How a plan puts together and manages a provider network, for instance.
“We make sure the plan’s grievance procedure for patients is in place, with a fair and expeditious way to have that dealt with,” Rowen continues.
“URAC examines plans’ utilization review processes, such as prior authorization of a hospital procedure or access to specialty care. A great deal of what we do is reviewing plan policies and procedures and making sure that they are working effectively for consumers and payers.”
Are plans doing the things that they say they are doing, in other words.
“We make sure that patients are aware of how to file a grievance,” he adds. “We’ll randomly select records for a review. We teach health plans to develop best practices. URAC’s accreditation standards are rigorous. If a health plan is unable to meet these standards, we provide education and guidance to develop capabilities to meet the standards.”

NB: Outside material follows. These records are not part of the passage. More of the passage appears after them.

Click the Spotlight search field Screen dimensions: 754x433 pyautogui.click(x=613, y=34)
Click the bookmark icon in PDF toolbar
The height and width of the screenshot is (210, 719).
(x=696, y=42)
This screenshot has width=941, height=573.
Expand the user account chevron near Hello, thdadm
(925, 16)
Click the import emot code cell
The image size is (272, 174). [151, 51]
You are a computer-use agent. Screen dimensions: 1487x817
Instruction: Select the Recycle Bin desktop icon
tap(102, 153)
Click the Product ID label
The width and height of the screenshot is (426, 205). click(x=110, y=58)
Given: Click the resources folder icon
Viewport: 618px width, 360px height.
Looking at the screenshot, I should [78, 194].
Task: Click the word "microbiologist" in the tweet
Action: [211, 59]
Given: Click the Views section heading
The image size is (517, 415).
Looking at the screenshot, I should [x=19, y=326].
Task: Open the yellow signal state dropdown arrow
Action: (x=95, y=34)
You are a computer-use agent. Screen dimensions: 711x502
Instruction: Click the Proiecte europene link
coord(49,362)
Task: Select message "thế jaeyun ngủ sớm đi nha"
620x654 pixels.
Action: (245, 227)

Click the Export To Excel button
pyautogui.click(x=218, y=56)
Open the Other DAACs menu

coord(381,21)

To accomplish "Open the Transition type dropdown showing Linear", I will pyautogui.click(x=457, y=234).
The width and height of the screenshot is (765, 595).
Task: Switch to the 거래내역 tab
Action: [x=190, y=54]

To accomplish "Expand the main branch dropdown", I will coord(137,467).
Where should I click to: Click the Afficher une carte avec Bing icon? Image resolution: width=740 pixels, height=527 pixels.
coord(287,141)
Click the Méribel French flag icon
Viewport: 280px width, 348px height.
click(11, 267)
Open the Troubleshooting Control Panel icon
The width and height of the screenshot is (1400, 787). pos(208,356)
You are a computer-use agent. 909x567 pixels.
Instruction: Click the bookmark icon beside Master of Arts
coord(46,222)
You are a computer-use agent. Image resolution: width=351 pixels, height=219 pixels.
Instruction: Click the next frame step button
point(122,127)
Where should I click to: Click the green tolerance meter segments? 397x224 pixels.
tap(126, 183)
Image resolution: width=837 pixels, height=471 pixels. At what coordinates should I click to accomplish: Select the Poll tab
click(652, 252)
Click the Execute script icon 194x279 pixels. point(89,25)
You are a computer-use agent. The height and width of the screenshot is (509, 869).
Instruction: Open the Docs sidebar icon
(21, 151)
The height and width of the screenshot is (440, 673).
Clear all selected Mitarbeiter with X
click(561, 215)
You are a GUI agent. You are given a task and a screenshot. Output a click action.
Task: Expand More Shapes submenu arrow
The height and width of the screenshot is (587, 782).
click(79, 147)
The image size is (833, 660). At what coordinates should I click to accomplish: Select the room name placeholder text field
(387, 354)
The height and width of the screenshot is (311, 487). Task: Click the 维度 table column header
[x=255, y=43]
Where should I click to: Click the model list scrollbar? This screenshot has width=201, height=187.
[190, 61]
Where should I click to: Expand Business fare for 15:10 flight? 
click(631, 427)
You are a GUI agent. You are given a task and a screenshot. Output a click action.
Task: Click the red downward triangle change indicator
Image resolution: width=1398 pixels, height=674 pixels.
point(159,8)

Rowen says the cost can run from $50,000 for a small plan to several hundred thousand for the national organizations. URAC and the NCQA also aren’t reluctant to promote their own services.
“We believe that our program has more brand and value than others,” offers Tabor at NCQA. “URAC doesn’t use HEDIS. There’s no commitment to HEDIS.”
Currently, the NCQA has copyrighted a proprietary set of measurements, counters Rowen, a closed approach that he says is likely to be replaced with an open-source format. “The future is having measures that are outcome-focused, not proprietary, open source and widely available, and as much as possible well tested. These are principles URAC uses to develop its measures.”
Both, though, face a transition period on quality measures for the health exchanges as the federal government looks to meld their approaches into one uniform standard.
“NCQA made the commitment that we will align ourselves with what they require,” says Tabor. “We have been advocating that the federal system be aligned with Medicare star ratings [the Centers for Medicare & Medicaid Services offers plans one to five stars based on performance], so everyone is on the same page.
“That’s what consumers want. There shouldn’t be a lot of difference between what’s required in different markets.”